Winter in Petersburg in 1839 was with strong thaws. Sentry Postnikov, a soldier of the Izmaylovo Regiment, stood at his post. He heard that a man came to the wormwood and called for help. The soldier for a long time did not dare to leave his post, because this was a terrible violation of the Charter and almost a crime. The soldier was tormented for a long time, but in the end he made up his mind and pulled out the sink. Then a sled passed by, in which an officer was sitting. The officer began to understand, and in the meantime Postnikov quickly returned to his post. The officer, realizing what had happened, delivered the rescued to the guard. The officer reported that he had saved the drowning man. The rescued could not say anything, since he lost his memory from the experience, and did not really understand who was saving him. The case was reported to Lieutenant-Colonel Svinin, a zealous servant.
Svinin considered himself obliged to report to Chief Police Officer Kokoshkin. The
case was widely publicized.
An officer who pretended to be a rescuer was awarded a medal “for the salvation of those who perished.” Private Postnikov was ordered to carve before the ranks of two hundred rods. Punished Postnikov on the same overcoat, on which he was seized, was transferred to the regimental infirmary. Lieutenant Colonel Svinin ordered to give the punished pound sugar and a quarter of a pound of tea.
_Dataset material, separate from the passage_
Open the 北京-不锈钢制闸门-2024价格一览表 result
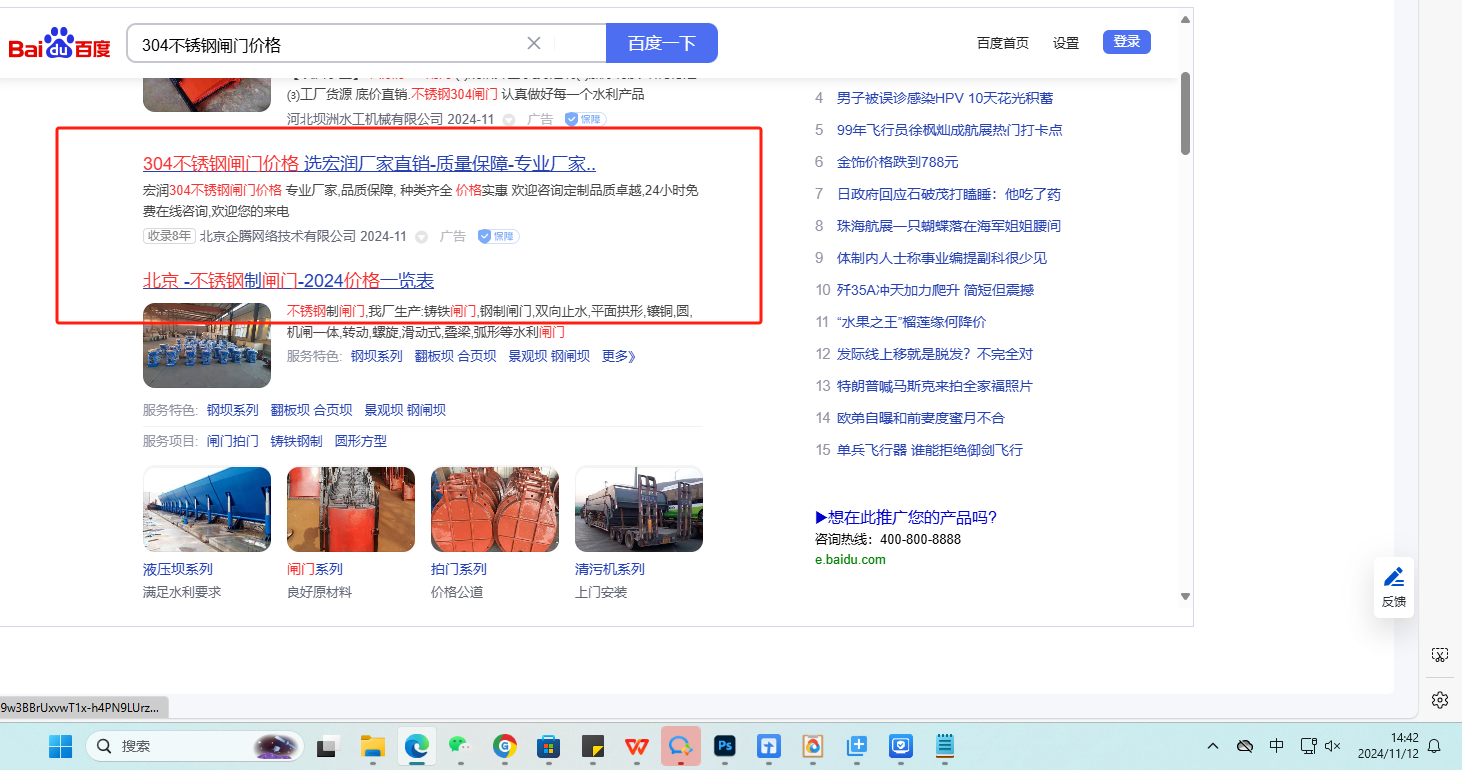 pyautogui.click(x=288, y=281)
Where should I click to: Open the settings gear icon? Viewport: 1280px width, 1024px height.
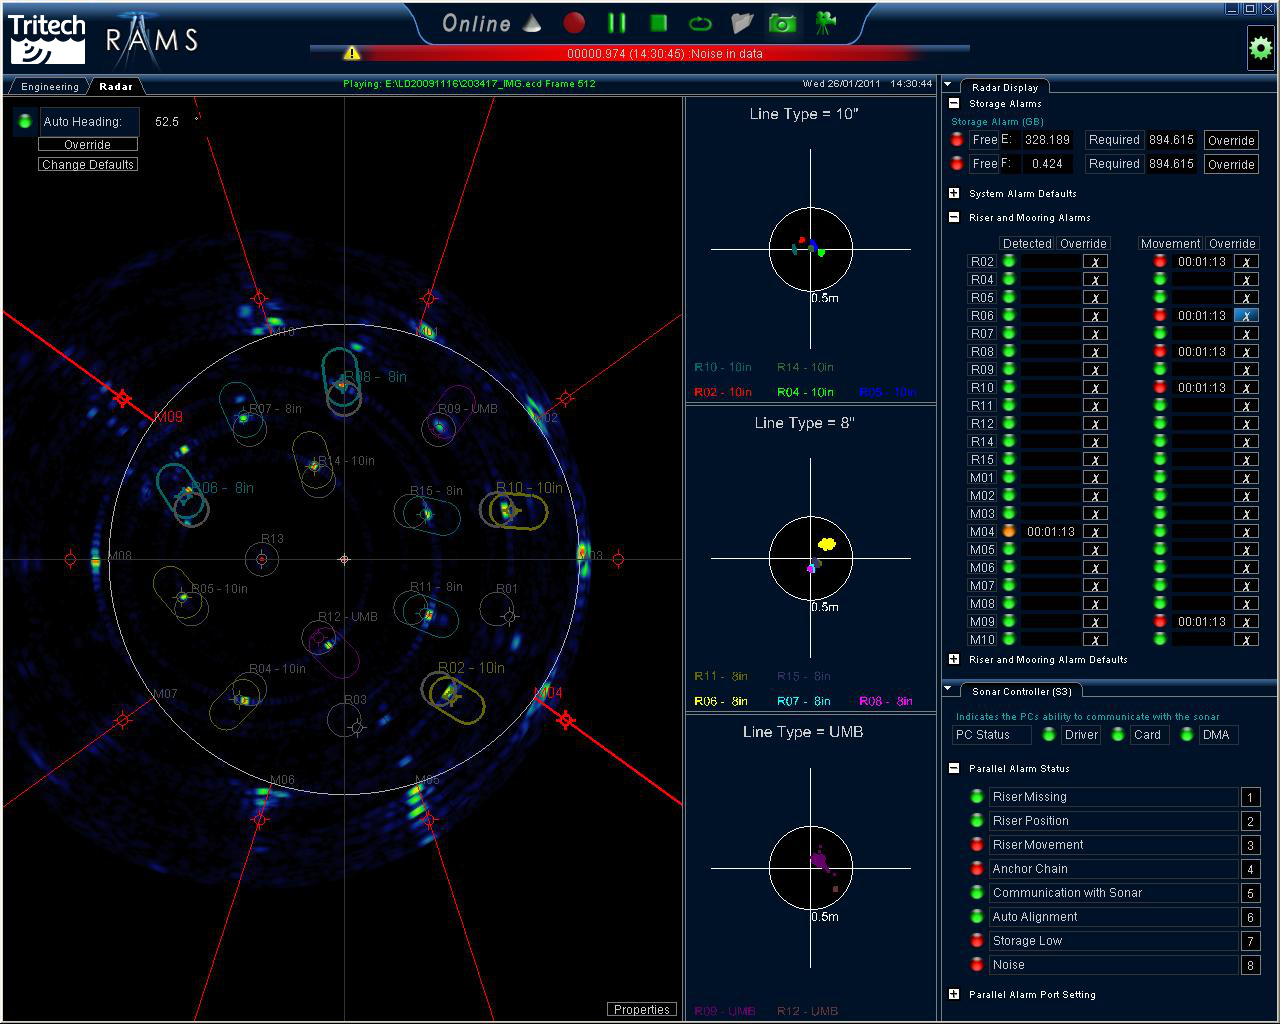click(1259, 47)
Postnikov replied: “I am very pleased, thank you for fatherly mercy.” He was actually satisfied, sitting for three days in the punishment cell, he expected much worse than he could be awarded a military court.
In the winter of 1839, frequent and long thaws occurred in Petersburg. At his post near the location of the military unit was the sentry of His Majesty Izmaylovsky regiment Private Postnikov. Suddenly the sentry heard screams from the river about the help of a man who had fallen into the wormwood and sinking. The resignation of the post is considered in the army as a gross violation of the military Charter and entails serious punishment, as for the committed
crime. Therefore, the sentry Postnikov for a long time was tormented by his soul doubts, deciding, finally, to save a drowning man. He quickly ran up and helped me to get out of the hole in the hole.
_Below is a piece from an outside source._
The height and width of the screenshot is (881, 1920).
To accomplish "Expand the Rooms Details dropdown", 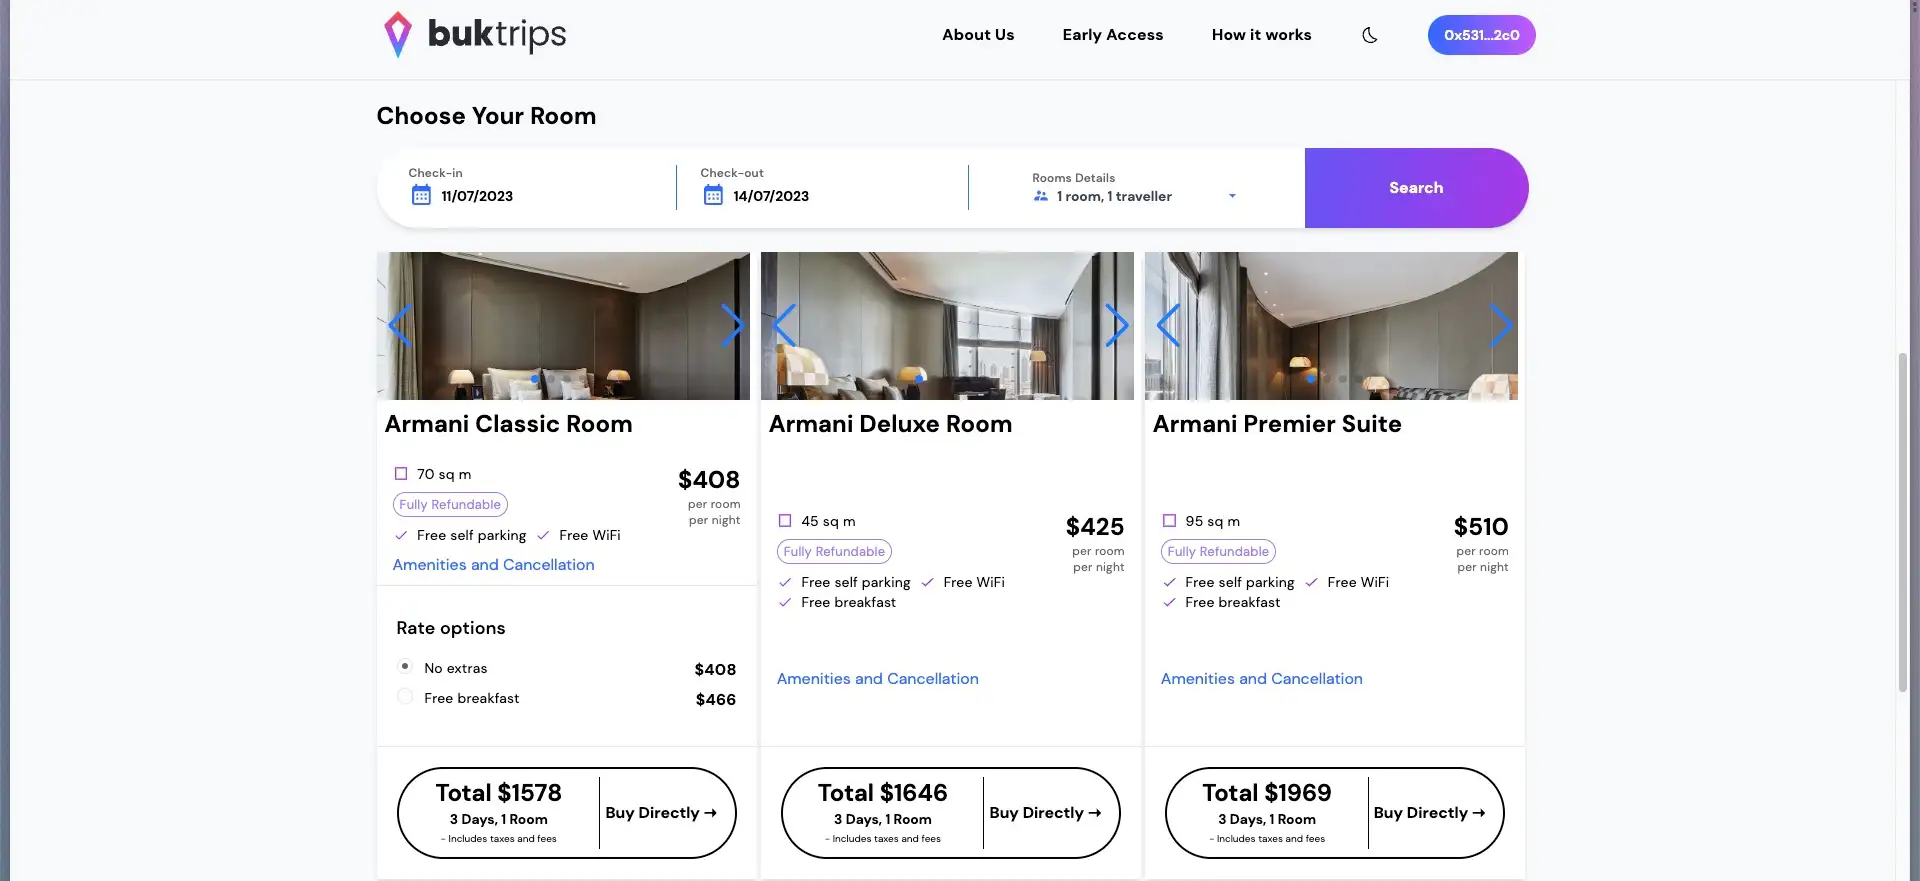I will pos(1232,196).
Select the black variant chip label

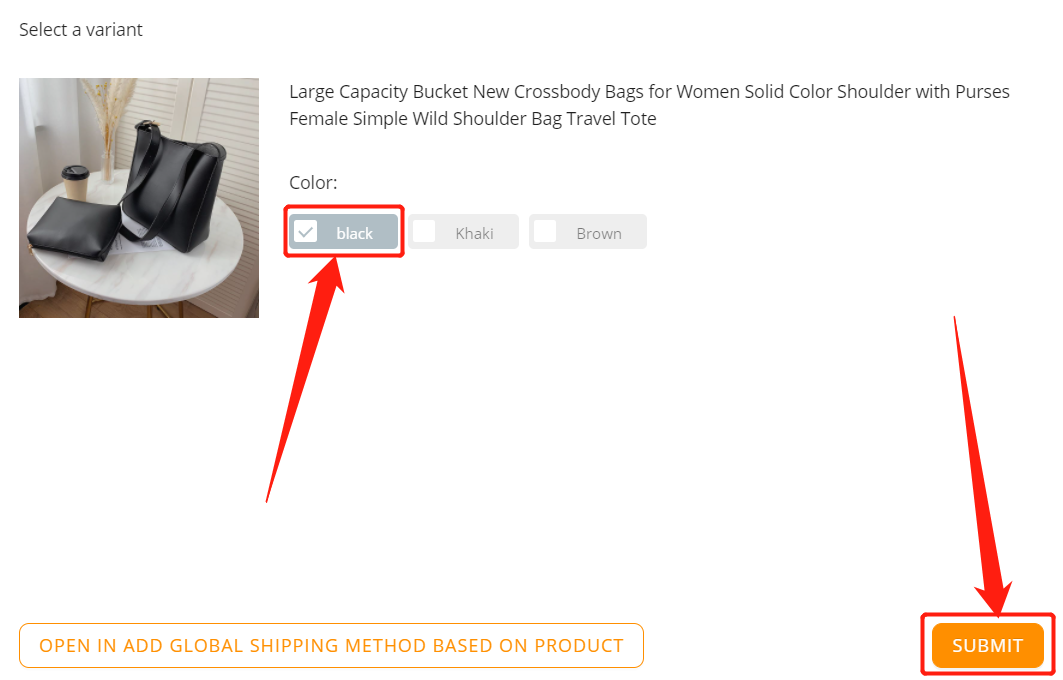click(x=355, y=233)
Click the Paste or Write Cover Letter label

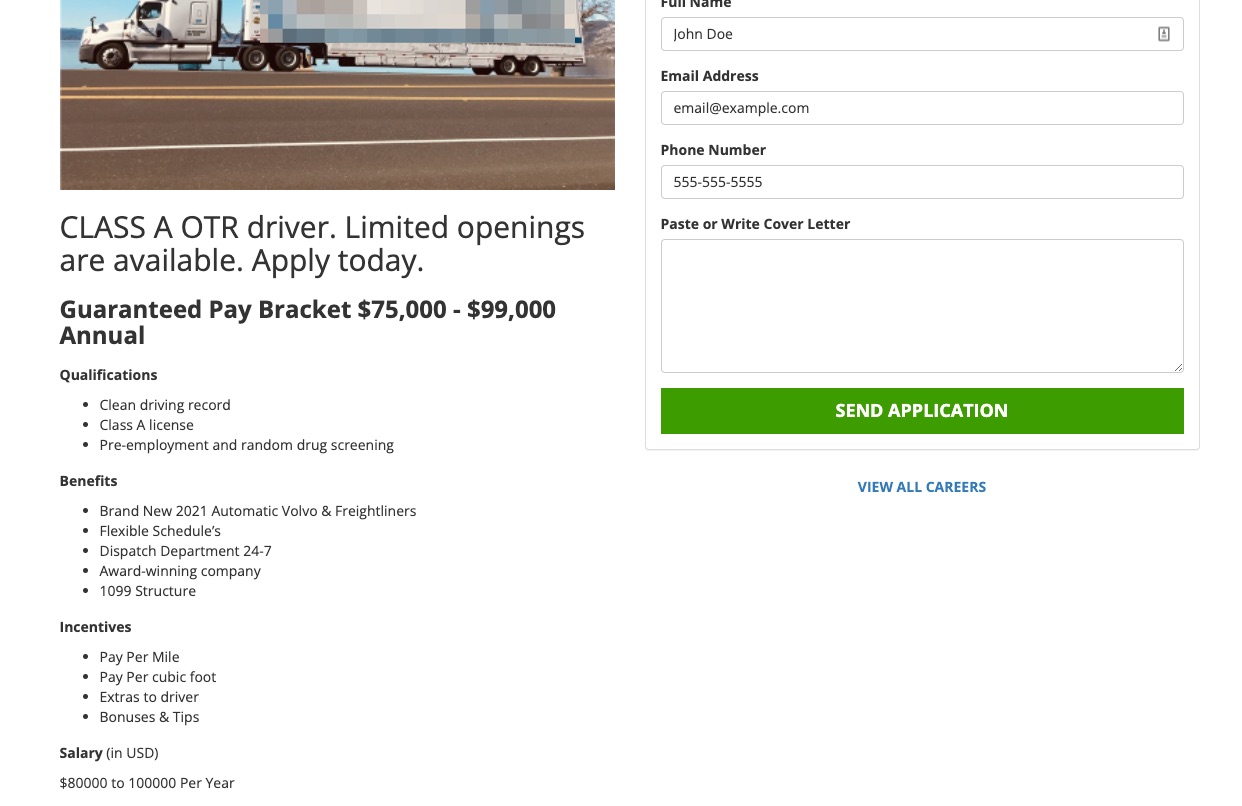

But it so happened that at the same time a certain sled officer was passing by, who began to question him in detail about the incident, and the soldier Postnikov quickly returned to his post. The officer became all clear, and he ordered to deliver the rescued person to the guardhouse. The officer there reported that he saved a man drowning in a polynya. And the victim at the time was unable to tell anything, since he was in such a terrible state that he did not understand who had saved him. The incident was reported in detail to Lieutenant Colonel Svinin, a diligent servant.
The lieutenant-colonel, in his turn, decided to report in detail to all the chief policeman Kokoshkin, after which this event became known in wide circles.
The “salvage officer” who presented himself for the hero was rewarded with honors with the medal “For the Salvation of the Perished”, and the rank-and-file Postnikov was punished – he was carved in front of the ranks by two hundred rods! On the same greatcoat that was under him during the flogging, carried to the infirmary of the regiment. Lieutenant-Colonel Piggyin, with a sense of compassion, ordered Postnikov to give out a pound of sugar and a quarter of a pound of tea.
The literal reply of the soldier Postnikov was as follows: “I am much pleased, thank you for fatherly mercy.” The soldier, who was expecting a more severe punishment, was indeed unspeakably happy that the three days of arrest in the punishment cell were nothing compared to what he could have received from the military court.